Le contrôle de conformité d’ESET est allé encore plus loin et s’est enquis des mesures techniques appliquées par les entreprises pour empêcher l’accès non autorisé et l’utilisation des données personnelles par les cybercriminels.

Selon ces données, le type de protection en matière de cybersécurité le plus utilisé est le logiciel de détection et de protection contre les logiciels malveillants (90,6 %). Les entreprises utilisent également des logiciels de protection des navigateurs (87,8 %), des pare-feu (83,6 %), des logiciels de restriction d’accès (83,7 %) et des réseaux Wi-Fi protégés par mot de passe (81,9 %).

Interrogées sur les logiciels de chiffrement -la méthode clé de protection des données personnelles prescrite par le GDPR- avant l’entrée en vigueur de la directive, seulement un tiers des entreprises interrogées avaient mis en œuvre une partie de cette méthode de protection. Parmi les entreprises sondées, le chiffrement le plus couramment mis en œuvre l’était via courriel (32,5 %), suivi du chiffrement des fichiers locaux (31 %) et du chiffrement du réseau/du cloud (30,5 %).

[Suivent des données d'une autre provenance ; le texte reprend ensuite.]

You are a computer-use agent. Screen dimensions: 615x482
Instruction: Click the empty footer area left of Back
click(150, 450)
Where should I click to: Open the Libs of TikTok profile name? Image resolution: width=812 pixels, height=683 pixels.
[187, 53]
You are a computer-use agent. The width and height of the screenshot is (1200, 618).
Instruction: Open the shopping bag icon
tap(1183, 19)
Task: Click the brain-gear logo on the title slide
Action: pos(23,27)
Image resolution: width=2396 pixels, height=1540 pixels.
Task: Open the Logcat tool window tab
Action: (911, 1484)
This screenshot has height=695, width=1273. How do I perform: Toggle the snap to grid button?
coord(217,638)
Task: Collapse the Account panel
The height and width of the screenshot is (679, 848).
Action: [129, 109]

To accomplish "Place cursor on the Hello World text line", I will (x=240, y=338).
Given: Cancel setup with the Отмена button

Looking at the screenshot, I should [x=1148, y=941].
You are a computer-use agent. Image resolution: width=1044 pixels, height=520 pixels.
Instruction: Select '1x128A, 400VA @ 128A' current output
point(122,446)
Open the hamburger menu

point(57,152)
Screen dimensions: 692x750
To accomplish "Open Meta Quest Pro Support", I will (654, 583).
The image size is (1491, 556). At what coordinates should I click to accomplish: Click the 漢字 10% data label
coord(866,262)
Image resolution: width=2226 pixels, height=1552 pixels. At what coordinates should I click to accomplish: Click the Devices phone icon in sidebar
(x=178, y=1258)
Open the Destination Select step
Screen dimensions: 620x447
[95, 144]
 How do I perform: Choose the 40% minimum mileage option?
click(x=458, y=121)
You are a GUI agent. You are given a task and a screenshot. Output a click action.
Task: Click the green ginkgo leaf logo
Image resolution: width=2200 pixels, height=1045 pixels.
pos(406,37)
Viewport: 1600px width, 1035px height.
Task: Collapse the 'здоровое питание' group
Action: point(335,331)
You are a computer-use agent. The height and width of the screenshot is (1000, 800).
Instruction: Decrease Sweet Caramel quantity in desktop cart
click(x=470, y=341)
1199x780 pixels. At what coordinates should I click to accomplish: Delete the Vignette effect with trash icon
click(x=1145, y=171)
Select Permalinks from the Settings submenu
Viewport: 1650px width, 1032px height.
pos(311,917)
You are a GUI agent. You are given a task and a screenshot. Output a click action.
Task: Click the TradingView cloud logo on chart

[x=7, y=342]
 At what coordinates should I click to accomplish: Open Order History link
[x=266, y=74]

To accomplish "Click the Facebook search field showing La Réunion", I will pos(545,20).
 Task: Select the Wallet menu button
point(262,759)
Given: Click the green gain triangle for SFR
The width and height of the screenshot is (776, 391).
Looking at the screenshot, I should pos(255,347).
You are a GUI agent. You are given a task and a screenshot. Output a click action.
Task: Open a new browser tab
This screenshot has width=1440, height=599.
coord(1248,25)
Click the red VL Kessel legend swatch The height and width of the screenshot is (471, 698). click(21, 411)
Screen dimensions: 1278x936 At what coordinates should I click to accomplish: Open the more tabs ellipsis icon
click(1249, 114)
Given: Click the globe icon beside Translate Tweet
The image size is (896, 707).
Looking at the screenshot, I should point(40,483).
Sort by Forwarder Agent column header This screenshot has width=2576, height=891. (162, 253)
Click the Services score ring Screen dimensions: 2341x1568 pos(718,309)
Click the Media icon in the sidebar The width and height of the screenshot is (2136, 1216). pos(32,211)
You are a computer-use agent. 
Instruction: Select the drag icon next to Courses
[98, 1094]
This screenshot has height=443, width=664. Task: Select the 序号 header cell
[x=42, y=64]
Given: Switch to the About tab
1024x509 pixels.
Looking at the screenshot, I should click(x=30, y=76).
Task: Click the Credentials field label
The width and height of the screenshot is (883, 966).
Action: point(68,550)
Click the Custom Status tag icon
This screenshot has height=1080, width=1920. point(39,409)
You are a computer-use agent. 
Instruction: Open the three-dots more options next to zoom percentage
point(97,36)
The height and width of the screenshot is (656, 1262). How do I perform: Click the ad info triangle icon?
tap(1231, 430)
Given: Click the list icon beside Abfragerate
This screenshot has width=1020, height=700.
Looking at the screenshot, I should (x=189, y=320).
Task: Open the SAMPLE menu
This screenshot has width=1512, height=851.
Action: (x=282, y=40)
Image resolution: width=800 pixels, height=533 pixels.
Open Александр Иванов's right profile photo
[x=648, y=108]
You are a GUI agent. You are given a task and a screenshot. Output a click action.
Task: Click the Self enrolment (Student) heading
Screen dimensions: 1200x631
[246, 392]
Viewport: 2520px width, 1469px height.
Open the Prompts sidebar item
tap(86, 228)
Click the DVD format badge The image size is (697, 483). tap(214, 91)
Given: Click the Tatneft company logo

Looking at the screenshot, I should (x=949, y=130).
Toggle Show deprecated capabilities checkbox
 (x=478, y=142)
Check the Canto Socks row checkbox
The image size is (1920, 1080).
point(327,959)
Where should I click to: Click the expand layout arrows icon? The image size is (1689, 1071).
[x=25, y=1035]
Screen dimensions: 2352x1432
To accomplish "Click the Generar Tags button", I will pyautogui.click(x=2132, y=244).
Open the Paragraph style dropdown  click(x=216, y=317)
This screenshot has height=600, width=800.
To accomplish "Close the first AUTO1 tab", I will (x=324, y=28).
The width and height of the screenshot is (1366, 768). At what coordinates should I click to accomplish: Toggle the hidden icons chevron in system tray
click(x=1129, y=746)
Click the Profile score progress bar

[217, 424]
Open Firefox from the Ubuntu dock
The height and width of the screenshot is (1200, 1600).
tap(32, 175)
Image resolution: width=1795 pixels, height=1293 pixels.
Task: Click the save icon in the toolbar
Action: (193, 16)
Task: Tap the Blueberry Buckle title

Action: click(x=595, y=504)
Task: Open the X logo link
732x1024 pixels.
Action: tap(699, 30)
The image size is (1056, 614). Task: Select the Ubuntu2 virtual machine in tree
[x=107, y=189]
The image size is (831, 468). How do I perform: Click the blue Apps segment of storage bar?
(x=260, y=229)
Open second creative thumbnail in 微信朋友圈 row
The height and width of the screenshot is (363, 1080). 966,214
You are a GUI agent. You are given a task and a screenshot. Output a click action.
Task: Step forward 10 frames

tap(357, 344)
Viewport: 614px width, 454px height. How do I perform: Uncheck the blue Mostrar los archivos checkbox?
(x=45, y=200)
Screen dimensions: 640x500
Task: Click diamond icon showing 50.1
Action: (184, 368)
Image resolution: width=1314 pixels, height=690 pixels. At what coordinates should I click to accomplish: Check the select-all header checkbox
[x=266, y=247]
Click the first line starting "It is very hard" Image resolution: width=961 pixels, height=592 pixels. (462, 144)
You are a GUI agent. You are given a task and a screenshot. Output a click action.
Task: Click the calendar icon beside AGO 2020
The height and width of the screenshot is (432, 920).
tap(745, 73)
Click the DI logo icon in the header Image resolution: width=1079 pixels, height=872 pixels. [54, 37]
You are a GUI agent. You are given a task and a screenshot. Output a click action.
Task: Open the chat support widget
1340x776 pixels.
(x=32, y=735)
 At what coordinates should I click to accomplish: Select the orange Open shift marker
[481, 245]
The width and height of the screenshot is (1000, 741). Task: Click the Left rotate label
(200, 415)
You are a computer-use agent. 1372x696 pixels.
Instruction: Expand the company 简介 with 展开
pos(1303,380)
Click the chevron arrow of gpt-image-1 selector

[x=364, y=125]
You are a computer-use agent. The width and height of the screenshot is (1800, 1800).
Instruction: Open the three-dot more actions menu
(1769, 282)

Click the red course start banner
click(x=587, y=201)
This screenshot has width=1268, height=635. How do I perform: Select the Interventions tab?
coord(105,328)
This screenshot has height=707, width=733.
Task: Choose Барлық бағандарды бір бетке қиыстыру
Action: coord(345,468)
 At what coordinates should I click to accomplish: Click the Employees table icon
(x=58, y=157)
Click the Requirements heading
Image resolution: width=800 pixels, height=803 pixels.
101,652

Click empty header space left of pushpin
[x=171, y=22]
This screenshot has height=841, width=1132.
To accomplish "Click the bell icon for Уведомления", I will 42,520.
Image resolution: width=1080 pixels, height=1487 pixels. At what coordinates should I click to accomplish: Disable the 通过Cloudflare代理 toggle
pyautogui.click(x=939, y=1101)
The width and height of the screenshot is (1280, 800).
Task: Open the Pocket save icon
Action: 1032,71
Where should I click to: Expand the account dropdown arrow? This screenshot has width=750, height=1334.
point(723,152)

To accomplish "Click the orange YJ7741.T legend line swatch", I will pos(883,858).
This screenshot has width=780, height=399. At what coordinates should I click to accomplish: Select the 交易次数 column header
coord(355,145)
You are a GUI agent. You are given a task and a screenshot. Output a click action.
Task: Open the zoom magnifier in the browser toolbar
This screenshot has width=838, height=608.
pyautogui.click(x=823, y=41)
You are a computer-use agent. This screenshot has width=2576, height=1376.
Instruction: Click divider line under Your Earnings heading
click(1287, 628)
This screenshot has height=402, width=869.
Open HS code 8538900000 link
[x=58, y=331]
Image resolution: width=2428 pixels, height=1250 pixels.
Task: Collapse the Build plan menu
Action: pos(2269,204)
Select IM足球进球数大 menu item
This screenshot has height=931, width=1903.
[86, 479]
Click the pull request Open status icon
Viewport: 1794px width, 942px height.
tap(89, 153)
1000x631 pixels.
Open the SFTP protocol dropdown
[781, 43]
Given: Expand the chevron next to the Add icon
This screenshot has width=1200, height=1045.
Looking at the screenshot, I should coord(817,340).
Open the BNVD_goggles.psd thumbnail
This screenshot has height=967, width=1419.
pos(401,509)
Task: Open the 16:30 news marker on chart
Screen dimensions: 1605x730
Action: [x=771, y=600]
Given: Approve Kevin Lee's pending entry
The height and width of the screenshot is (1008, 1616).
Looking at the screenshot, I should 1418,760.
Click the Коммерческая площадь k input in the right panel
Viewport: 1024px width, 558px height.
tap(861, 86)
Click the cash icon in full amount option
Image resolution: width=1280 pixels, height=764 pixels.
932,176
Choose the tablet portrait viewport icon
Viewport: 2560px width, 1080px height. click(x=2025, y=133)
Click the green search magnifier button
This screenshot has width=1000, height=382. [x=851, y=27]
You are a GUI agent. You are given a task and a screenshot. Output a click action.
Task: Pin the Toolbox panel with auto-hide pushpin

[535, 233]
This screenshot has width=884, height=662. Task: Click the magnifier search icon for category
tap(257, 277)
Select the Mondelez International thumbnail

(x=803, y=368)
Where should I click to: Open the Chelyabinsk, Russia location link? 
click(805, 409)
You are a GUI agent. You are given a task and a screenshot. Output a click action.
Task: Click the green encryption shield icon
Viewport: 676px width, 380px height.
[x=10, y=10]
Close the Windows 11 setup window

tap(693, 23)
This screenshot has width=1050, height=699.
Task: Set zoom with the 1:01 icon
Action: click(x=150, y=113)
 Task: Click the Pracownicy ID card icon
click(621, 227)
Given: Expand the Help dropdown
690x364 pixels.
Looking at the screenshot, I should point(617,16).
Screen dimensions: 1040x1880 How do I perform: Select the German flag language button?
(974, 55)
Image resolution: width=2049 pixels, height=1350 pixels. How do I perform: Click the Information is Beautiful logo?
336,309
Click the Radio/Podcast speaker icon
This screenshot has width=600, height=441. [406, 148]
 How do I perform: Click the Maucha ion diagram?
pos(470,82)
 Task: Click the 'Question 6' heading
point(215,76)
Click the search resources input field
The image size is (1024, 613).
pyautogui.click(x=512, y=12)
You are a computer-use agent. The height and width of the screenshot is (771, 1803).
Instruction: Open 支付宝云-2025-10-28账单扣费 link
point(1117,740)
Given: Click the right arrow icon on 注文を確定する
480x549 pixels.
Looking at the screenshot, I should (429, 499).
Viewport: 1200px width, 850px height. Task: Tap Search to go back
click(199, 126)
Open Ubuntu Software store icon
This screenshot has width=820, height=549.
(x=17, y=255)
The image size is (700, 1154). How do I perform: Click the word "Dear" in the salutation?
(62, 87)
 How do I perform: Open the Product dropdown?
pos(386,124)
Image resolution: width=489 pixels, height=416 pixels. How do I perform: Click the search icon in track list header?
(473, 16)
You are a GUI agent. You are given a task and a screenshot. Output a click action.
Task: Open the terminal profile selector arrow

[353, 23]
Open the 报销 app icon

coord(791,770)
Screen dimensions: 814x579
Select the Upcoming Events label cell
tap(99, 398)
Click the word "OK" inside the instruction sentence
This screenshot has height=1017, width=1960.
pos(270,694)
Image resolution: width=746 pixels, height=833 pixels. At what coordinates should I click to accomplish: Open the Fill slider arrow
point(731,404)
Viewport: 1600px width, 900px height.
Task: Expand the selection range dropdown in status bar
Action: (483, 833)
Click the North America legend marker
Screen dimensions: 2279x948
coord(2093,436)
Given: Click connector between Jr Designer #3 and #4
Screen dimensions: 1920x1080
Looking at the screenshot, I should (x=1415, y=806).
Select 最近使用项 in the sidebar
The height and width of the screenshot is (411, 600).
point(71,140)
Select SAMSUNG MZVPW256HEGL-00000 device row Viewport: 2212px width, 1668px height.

«En regardant les données recueillies, on constate avec surprise que seulement un quart des participants aient en place un logiciel qui chiffre le contenu des disques et des clés USB. La perte ou le vol de tout appareil contenant des données sensibles et personnelles non protégées représente un danger indéniable pour les entreprises concernée, explique David Tomlinson, responsable d’ESET Endpoint Encryption. Depuis l’entrée en vigueur du GDPR, le nombre de ceux qui adoptent des logiciels de chiffrement n’a cessé d’augmenter, de sorte que l’on peut s’attendre à ce qu’il soit plus élevé aujourd’hui qu’il y a quelques mois, bien que nous ne disposions pas encore de données pour appuyer cette opinion.»

Le GDPR est bel et bien là. Bien que les régulateurs en matière de protection des données aient été magnanimes en ce qui concerne le paiement des amendes au cours des premiers mois qui ont suivi la création du règlement, et que la Commission européenne ait évité quelques millions de pénalités ici et là, le temps des amendes massives viendra tôt ou tard. Donc, si votre entreprise n’est toujours pas conforme à la nouvelle législation, n’attendez plus.